Today, Urth Caffé operates nine company-owned locations and more than two dozen licensed international sites. Expansion increasingly follows a partnership model, with local operators leading development in new markets while maintaining the brand’s identity and standards.
Upcoming projects include new locations in Texas and London.
Yet Berkman remains cautious about defining success purely by footprint.
Despite its growth, Urth Caffé’s philosophy remains rooted in hospitality as a form of service.
Berkman still visits his cafés daily, tasting products, observing customers and refining the experience firsthand.

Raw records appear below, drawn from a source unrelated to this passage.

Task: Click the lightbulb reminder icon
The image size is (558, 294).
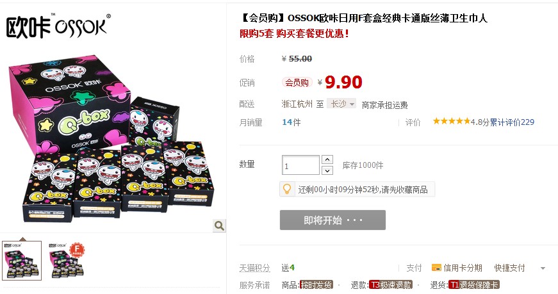Action: pos(287,189)
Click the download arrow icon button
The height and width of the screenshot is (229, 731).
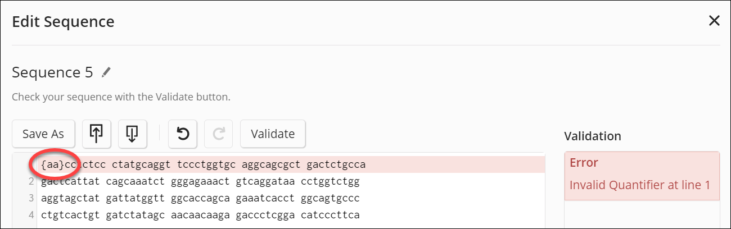pos(132,134)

“You’re always thinking about how to make it better,” he said. “But what keeps you going is knowing you’re creating something meaningful for the community.”
That long-term, relationship-driven mindset is one reason Urth Caffé found alignment with East West Bank. Both organizations have built their growth around serving communities and helping people expand beyond their starting points.
For East West Bank, that mission has long centered on building bridges between cultures, markets and entrepreneurs—helping clients “Reach Further” through long-term partnership rather than transactional banking.
“When people come to Urth, we want them to feel part of something,” Berkman said. “We want their lives to be better for having been here: healthier, happier, more connected.”
In an industry often defined by speed and turnover, Urth Caffé has taken a different approach: investing in relationships, building trust over time and creating an institution designed to endure.